Exercise details
From the entries below, copy every line holding the word "value".

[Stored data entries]
____

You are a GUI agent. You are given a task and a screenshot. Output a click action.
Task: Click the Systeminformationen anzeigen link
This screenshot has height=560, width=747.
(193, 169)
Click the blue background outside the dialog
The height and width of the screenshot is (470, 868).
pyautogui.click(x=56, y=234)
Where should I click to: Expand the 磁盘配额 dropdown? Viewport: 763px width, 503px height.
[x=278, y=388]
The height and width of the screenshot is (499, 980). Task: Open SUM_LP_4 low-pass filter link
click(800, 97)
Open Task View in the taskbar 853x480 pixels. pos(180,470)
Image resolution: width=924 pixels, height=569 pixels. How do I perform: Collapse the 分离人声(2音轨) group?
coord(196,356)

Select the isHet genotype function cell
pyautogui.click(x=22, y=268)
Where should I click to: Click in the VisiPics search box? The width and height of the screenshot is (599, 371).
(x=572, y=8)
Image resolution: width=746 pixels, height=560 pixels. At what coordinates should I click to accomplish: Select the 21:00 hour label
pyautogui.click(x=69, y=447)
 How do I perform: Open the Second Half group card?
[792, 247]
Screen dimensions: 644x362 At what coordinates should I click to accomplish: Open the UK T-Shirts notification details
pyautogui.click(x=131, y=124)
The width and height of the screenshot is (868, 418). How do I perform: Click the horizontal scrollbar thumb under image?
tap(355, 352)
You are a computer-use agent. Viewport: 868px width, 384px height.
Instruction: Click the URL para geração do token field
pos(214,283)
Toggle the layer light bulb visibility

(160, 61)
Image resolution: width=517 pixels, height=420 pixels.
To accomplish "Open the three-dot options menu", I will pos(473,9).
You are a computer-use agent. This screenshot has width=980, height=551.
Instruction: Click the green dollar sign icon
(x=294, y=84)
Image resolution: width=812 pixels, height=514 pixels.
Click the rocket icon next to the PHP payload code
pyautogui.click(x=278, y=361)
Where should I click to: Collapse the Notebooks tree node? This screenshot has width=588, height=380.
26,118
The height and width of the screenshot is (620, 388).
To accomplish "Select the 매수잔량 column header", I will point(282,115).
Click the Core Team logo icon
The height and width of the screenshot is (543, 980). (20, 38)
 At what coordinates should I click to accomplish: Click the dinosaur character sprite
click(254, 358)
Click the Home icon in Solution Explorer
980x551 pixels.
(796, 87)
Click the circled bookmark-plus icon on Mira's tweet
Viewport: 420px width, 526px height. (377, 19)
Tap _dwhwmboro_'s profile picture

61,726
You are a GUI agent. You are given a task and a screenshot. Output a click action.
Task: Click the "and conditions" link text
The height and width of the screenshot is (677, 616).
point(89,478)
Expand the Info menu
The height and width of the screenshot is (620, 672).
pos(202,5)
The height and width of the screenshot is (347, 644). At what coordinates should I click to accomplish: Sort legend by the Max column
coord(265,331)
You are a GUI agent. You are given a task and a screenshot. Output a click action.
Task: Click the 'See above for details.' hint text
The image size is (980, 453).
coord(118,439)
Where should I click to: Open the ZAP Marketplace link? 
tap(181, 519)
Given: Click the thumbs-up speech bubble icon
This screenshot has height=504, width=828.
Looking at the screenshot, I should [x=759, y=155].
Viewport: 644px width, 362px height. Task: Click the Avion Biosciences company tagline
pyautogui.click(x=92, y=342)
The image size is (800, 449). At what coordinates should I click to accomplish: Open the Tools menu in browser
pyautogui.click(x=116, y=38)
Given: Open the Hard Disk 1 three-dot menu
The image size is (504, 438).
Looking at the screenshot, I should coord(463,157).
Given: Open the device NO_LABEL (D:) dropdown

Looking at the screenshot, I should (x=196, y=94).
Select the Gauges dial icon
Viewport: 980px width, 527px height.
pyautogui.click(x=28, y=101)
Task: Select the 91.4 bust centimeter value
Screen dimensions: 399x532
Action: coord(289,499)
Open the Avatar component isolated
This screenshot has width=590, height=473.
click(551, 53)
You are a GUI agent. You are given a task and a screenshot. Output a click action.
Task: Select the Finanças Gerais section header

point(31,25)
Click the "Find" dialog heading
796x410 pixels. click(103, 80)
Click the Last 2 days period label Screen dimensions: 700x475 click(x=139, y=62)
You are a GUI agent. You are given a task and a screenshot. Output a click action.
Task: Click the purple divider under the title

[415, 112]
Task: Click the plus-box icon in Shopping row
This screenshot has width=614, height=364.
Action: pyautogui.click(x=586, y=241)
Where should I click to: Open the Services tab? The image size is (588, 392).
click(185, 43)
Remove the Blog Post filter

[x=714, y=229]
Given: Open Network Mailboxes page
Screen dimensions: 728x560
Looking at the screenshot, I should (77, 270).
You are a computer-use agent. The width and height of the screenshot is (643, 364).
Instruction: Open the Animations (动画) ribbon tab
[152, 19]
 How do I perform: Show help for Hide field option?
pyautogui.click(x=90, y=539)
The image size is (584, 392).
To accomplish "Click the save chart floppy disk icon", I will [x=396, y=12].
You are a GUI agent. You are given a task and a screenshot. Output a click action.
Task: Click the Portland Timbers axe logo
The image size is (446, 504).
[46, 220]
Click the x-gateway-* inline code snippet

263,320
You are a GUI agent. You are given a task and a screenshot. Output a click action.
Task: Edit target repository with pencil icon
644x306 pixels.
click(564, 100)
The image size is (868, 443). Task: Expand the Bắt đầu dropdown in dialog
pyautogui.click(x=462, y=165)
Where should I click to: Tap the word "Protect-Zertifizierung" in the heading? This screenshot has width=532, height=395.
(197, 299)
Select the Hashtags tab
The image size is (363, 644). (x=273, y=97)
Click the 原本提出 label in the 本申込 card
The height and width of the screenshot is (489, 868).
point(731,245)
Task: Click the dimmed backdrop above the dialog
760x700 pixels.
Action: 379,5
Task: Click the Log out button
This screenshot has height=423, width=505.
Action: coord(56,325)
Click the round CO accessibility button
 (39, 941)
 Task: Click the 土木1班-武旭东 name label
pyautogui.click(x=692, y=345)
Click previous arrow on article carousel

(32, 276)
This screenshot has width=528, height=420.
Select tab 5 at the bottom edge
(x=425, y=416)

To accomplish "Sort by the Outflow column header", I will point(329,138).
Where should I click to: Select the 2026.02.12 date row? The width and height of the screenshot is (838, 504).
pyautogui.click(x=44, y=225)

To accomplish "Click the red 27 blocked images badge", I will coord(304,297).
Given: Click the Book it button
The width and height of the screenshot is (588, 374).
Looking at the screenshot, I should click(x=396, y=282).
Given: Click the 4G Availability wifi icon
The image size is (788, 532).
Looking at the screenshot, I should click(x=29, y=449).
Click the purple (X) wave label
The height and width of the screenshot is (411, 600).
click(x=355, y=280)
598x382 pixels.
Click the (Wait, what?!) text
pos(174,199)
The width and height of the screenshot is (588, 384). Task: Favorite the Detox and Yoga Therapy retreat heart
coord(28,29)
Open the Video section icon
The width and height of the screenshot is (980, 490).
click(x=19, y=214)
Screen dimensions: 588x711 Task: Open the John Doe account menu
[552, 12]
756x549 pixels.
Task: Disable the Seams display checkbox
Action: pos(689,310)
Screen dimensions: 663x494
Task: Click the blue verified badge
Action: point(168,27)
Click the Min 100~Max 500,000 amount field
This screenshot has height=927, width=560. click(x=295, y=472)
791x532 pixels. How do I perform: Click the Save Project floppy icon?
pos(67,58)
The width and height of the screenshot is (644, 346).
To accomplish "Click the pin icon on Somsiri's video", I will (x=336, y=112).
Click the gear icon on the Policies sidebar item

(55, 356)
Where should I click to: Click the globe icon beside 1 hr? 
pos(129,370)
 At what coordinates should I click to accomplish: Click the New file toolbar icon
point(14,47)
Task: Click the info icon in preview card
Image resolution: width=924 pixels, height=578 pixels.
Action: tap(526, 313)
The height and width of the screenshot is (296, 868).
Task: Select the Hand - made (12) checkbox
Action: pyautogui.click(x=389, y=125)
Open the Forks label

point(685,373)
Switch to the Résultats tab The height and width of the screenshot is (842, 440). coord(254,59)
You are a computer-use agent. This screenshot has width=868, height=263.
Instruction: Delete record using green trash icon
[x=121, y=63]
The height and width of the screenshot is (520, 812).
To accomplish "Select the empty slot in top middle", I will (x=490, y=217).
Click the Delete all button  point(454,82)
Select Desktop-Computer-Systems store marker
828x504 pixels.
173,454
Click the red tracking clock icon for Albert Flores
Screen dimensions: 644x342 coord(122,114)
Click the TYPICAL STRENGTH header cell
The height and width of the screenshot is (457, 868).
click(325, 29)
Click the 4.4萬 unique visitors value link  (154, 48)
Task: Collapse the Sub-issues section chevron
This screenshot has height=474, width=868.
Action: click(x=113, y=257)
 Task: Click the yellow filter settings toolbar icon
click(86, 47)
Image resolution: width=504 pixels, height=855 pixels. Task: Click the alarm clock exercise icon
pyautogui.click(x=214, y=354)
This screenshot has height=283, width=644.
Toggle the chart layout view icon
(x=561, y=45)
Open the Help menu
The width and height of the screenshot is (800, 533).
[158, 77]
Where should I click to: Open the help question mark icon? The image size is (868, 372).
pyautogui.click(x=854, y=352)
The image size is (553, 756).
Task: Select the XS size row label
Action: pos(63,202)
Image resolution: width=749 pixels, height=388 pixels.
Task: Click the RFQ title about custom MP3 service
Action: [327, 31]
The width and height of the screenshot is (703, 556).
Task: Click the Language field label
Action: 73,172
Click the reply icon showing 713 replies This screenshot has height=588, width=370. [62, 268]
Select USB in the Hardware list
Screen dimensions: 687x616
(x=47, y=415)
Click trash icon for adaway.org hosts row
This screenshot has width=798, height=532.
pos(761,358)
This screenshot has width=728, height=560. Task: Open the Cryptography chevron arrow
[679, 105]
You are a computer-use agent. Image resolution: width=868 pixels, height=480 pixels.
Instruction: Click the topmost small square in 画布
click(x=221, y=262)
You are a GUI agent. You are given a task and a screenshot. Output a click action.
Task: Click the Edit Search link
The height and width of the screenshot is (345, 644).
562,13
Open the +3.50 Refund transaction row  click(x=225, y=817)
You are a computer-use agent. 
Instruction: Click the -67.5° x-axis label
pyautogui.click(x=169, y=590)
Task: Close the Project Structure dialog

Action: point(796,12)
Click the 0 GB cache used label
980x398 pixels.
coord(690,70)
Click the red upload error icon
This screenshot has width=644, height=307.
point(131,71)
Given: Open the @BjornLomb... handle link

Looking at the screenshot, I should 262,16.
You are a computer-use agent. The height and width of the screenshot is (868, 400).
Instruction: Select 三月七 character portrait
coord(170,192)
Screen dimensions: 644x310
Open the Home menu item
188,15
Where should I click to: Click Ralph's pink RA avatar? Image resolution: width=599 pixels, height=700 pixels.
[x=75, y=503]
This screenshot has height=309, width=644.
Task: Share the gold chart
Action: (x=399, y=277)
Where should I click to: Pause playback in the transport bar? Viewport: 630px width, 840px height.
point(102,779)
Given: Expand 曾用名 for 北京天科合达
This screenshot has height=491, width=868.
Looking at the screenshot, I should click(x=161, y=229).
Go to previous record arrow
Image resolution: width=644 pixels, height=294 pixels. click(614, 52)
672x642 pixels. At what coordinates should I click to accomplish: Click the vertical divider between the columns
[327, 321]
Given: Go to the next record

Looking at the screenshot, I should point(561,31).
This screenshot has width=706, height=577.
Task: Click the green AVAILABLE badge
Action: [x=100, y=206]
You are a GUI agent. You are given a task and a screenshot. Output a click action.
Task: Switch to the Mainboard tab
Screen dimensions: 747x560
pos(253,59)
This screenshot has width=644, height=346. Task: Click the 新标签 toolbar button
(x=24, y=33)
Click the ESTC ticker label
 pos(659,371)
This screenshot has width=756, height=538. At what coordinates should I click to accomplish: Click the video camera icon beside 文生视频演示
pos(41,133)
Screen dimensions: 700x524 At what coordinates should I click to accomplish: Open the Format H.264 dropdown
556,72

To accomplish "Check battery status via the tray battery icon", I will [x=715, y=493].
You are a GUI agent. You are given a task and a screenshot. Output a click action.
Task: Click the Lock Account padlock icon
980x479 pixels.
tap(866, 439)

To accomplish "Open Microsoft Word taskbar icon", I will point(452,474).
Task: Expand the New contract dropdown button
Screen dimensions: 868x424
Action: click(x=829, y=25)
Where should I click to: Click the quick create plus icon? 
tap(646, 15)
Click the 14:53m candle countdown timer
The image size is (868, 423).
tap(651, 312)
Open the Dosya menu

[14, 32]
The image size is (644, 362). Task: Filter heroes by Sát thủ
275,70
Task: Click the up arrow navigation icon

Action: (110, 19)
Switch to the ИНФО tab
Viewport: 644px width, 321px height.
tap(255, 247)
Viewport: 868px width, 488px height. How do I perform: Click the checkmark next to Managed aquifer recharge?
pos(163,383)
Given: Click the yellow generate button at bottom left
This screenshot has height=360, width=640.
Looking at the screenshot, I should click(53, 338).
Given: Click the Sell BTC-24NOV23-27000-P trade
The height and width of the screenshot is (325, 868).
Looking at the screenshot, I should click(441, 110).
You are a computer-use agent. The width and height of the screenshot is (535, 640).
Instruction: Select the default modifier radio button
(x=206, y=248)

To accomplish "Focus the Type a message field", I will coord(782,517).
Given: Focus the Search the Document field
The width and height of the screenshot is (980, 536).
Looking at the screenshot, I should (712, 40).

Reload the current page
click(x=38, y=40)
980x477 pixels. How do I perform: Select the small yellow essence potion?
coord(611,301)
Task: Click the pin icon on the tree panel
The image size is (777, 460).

____

Your response
Task: Select the 91.4 bust centimeter value
Click the 4.4萬 unique visitors value link  (154, 48)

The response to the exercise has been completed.